Laing O’Rourke and its partners, Munters and Faber Maunsell have successfully completed the installation of a main cable de-humidification system on the lower centre spans and back spans of the Severn Suspension Bridge for the Highways Agency. The high level works are due to start at the end of the month.
The project involved wrapping the Severn Bridge main cable in polymer based material to create a homogenous seal and installation of a de-humidification plant room within the bridge. Dry air is blown into the cable to reduce humidity, dry out the wires inside and slow down the rate of corrosion.
The system has been installed on the bottom third of the cables in the middle spans and on the bottom third of the back span cables. Final commissioning took place on 11 February 2008 and the system has been operational since. High level works to complete the system are due to commence this month and should be completed by 2009.
Monitoring will continue and further intrusive cable inspections are planned for 2010.

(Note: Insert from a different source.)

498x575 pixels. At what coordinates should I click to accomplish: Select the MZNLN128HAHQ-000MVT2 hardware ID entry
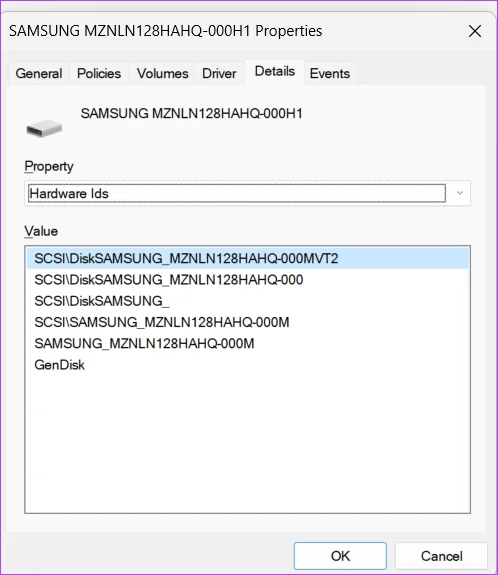click(x=248, y=259)
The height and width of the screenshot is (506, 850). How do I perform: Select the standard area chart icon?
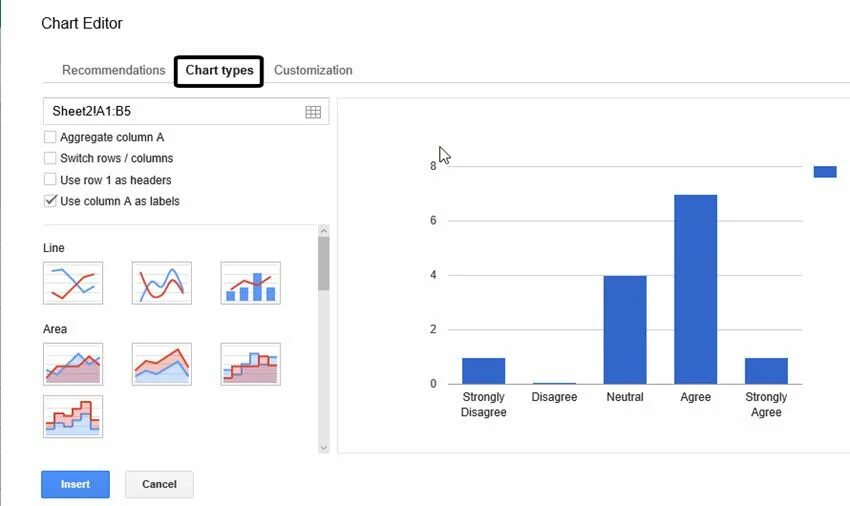73,364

"A programme of cable inspections was carried out on the bridge between April 2006 and January 2007 after corrosion was found in the cables of similar bridges in other parts of the world," said Highways Agency Project Manager Chris Pope.
"As a result, we now have a programme of works to install the dehumidification system to the entire length of the main cables. In addition, to keep track of the rate and location of any further deterioration, an acoustic monitoring system has been installed on the main cables."
Technical manager for the Highways Agency, Martin Lynch said: "The main challenge is that we stay on programme to wrap the cables so we can start to dry them out as rapidly as we can. If the monitoring system is working satisfactory, we should be able to reduce the humidity by about 40% which should stop the corrosion processes."
Later this year, a longer-term strategy for the bridge will be considered, including other potential traffic management measures and repair options with cost ranges.